Communing with the dead online Associate Professor Joel Krueger, University of Exeter
Event details
Grief: A Study of Human Emotional Experience Lecture
Grief is ubiquitous. And it has always been supported by different technologies: from tombs, shrines, letters, and photographs to, more recently, online spaces, platforms, and resources that preserve our digital remains. In this talk, Joel considers the place of some of these emerging online technologies in our grieving practices. Drawing on work with Lucy Osler, he specifically considers how “chatbots” — software apps modelled after a specific person using their images, voice data, social media posts, text messages, and written letters — help us preserve and commune with the dead in increasingly sophisticated ways.
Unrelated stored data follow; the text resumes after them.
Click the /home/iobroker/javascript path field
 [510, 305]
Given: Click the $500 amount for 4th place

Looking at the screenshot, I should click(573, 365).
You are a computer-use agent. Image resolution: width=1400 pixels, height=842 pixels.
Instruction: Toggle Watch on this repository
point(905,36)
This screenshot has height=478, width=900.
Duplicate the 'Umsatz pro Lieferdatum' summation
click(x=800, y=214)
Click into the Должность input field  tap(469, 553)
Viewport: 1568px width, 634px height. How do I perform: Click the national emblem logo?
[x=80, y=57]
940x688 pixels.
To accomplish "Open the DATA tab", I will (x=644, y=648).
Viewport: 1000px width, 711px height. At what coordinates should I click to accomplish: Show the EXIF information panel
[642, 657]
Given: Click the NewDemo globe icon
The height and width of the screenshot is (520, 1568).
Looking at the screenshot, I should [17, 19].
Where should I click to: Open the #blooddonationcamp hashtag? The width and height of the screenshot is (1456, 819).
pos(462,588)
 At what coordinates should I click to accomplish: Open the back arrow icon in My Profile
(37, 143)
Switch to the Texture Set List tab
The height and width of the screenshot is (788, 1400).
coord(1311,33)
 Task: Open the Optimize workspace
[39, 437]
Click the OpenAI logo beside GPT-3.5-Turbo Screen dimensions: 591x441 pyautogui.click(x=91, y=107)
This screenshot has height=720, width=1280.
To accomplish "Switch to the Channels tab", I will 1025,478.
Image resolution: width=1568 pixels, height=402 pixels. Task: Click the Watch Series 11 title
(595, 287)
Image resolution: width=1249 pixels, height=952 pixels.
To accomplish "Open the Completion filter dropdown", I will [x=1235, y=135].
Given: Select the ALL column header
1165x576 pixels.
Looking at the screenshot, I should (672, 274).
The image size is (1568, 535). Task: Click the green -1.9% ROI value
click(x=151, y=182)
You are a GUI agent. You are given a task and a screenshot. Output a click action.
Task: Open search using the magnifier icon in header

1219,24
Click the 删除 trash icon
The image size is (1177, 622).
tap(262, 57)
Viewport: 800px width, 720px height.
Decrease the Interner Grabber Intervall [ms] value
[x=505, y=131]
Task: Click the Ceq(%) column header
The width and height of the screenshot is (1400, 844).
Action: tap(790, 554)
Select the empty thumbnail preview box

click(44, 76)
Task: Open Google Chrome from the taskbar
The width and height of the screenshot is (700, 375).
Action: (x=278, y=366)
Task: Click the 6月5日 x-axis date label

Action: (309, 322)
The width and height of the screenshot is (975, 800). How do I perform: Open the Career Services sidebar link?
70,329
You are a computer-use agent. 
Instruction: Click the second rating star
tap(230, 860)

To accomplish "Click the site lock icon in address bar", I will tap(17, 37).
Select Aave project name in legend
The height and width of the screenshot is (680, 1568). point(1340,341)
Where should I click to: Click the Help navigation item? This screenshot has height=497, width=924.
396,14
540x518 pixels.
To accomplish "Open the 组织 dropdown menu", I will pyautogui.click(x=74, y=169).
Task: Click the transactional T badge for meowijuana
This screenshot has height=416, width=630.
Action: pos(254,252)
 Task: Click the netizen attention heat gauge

After sketching some ways that chatbots help establish continuing bonds with the dead, he responds to several worries one might have about this technology. Joel concludes that chatbots may, for some, play a useful role within a broader repertoire of grieving practices.
About the speaker
Joel Krueger is an Associate Professor in Philosophy at the University of Exeter. He has published widely in phenomenology, philosophy of mind, and philosophy of cognitive science, especially on issues in 4E (embodied, embedded, enacted, extended) cognition, including emotions, social cognition, and psychopathology. He is an Associate Editor of Phenomenology and the Cognitive Sciences.